DATA RECORDS
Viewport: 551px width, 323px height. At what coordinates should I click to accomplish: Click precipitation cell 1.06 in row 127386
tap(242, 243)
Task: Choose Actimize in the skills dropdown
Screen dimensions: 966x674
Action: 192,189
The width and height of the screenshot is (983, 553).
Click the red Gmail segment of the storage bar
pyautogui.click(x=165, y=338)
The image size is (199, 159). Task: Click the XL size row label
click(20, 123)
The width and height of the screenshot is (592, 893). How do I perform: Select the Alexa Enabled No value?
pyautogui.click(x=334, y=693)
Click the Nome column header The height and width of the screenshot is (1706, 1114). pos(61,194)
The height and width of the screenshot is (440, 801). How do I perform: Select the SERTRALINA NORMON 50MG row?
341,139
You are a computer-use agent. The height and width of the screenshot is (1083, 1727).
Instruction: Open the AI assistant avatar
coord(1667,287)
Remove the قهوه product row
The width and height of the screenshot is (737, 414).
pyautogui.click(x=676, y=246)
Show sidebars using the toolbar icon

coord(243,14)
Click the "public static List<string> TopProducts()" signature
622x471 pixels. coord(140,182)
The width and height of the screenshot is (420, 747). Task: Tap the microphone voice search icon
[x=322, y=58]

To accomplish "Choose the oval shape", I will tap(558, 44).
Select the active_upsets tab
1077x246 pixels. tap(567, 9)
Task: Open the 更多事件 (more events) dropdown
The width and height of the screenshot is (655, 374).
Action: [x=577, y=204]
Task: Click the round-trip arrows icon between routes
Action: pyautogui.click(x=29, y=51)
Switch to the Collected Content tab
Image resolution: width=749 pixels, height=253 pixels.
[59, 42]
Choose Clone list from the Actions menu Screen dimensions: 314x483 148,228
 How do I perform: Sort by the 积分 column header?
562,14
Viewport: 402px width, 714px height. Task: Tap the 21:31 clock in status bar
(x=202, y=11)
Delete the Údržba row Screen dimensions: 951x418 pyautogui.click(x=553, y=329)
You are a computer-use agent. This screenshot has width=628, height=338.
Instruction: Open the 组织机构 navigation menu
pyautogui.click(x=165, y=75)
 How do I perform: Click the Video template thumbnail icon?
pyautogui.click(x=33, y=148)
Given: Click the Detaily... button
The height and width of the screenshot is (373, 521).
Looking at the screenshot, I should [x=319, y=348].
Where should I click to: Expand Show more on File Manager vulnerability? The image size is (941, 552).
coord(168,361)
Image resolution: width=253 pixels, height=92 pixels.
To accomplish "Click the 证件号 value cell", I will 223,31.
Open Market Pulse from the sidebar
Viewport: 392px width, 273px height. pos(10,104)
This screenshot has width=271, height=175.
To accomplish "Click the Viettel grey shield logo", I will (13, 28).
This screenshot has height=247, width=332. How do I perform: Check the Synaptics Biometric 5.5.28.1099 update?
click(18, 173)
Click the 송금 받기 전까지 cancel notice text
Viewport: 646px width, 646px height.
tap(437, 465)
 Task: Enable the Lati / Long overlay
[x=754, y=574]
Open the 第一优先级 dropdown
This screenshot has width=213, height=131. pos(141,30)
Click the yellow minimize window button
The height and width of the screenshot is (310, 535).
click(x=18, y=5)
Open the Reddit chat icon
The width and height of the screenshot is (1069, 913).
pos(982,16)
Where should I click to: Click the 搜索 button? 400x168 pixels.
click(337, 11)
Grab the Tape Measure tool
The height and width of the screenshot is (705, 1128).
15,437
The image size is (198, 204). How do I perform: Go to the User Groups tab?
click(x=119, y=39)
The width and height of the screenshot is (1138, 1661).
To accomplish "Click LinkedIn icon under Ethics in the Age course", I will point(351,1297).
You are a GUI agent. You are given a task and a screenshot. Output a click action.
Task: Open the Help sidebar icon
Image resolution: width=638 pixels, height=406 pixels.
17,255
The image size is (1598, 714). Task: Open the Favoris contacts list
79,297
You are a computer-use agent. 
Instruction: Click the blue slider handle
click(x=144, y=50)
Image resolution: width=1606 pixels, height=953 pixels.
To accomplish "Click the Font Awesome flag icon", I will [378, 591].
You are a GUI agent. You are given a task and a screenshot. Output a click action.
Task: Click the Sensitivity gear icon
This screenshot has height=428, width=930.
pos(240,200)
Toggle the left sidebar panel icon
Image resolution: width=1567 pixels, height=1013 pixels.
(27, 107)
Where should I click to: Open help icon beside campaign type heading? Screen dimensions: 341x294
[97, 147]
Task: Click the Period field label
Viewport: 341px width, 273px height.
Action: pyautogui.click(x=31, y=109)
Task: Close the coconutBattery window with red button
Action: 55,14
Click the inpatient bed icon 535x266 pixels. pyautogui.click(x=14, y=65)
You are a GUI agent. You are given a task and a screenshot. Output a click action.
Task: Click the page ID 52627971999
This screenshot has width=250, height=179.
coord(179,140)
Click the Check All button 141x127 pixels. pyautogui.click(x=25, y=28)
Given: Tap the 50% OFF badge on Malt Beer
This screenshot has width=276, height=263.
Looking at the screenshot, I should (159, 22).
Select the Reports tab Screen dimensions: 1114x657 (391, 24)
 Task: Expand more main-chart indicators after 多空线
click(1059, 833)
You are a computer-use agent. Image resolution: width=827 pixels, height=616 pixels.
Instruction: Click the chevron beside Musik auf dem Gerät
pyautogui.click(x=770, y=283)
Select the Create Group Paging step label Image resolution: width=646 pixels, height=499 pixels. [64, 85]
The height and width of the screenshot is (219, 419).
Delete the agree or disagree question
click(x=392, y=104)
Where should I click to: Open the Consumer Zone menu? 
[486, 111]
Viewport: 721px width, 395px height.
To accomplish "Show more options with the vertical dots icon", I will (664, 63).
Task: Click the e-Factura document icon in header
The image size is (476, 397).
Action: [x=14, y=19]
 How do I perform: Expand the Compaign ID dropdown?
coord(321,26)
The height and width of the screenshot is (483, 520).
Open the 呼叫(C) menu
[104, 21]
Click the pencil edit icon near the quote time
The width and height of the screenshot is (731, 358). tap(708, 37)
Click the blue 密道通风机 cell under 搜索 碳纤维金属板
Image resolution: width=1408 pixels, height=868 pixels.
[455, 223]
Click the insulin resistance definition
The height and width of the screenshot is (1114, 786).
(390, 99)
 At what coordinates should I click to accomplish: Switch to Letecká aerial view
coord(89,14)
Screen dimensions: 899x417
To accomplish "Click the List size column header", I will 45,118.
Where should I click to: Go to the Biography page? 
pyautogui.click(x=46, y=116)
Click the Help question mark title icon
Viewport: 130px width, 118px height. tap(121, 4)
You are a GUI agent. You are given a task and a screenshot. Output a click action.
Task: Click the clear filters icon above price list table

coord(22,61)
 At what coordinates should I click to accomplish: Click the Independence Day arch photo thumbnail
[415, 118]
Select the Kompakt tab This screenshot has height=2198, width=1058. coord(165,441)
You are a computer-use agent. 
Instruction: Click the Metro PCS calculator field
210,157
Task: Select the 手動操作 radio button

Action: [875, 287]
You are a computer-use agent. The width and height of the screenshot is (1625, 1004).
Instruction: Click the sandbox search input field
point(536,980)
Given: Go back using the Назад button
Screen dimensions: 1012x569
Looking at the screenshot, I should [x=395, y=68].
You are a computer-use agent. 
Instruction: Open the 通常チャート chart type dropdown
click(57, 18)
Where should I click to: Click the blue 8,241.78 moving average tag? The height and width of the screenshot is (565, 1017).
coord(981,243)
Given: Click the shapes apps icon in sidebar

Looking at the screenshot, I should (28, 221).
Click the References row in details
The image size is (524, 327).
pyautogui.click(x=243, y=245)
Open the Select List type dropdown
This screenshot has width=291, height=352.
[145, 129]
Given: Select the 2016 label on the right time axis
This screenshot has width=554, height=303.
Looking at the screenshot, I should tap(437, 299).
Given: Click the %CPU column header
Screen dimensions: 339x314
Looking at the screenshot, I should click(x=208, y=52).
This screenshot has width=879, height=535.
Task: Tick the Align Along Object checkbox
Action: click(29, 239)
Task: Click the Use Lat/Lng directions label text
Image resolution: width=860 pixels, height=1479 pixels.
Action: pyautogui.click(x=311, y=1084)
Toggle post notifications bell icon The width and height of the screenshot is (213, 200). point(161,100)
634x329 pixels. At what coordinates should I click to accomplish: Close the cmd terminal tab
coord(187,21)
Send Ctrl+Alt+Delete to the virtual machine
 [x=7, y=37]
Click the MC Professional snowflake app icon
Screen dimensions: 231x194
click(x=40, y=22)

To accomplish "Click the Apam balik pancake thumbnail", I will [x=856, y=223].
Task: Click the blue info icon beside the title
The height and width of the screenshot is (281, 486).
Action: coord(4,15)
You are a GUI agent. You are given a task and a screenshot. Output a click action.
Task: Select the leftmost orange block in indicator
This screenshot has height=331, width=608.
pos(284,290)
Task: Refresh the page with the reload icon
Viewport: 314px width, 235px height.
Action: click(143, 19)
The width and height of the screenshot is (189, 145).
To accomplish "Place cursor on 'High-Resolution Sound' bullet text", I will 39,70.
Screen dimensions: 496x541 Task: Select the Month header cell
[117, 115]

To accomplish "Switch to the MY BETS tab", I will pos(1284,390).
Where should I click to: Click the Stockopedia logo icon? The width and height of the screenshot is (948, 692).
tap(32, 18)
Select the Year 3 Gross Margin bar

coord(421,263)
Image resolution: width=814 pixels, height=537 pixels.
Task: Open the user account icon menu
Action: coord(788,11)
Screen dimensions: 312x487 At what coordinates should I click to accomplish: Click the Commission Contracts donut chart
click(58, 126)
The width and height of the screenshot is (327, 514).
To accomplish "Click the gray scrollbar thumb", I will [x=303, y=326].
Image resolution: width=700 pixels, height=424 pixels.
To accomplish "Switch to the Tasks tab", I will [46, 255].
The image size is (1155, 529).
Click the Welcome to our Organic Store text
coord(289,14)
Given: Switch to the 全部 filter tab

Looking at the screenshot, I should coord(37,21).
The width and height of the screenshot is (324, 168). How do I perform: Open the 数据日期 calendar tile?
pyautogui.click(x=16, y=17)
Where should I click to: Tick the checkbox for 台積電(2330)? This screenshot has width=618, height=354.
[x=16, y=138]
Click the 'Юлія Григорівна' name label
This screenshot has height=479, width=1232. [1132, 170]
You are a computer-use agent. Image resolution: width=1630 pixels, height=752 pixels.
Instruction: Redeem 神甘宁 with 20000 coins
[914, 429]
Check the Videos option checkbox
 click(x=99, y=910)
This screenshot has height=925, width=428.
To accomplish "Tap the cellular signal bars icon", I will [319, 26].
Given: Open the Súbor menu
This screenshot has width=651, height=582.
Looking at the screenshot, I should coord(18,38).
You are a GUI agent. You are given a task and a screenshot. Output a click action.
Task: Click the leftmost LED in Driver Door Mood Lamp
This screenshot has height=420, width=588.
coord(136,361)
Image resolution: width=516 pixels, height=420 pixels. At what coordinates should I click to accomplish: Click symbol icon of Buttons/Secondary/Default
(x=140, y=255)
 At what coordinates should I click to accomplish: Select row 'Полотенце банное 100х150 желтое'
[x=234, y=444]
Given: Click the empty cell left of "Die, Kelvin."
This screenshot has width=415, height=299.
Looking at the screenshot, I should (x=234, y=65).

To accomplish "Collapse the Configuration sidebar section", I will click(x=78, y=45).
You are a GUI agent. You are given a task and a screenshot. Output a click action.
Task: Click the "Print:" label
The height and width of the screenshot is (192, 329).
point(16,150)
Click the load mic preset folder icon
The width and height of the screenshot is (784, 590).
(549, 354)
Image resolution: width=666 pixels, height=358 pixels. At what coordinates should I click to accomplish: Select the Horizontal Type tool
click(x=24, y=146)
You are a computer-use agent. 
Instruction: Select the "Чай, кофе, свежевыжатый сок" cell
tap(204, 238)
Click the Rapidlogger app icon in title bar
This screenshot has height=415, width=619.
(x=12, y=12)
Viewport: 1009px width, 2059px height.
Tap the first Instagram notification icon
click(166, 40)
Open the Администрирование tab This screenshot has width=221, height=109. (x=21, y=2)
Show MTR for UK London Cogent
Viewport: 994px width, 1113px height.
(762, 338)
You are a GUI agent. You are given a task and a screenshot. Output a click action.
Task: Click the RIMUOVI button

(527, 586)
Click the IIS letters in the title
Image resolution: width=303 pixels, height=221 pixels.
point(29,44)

YOUR OBJECTIVE
The lines to reproduce run from the one containing "Click the Rapidlogger app icon in title bar" to the last line of the listing; print them exactly, including both ends.

YOUR SOLUTION
Click the Rapidlogger app icon in title bar
This screenshot has height=415, width=619.
(x=12, y=12)
Viewport: 1009px width, 2059px height.
Tap the first Instagram notification icon
click(166, 40)
Open the Администрирование tab This screenshot has width=221, height=109. (x=21, y=2)
Show MTR for UK London Cogent
Viewport: 994px width, 1113px height.
(762, 338)
You are a GUI agent. You are given a task and a screenshot. Output a click action.
Task: Click the RIMUOVI button

(527, 586)
Click the IIS letters in the title
Image resolution: width=303 pixels, height=221 pixels.
point(29,44)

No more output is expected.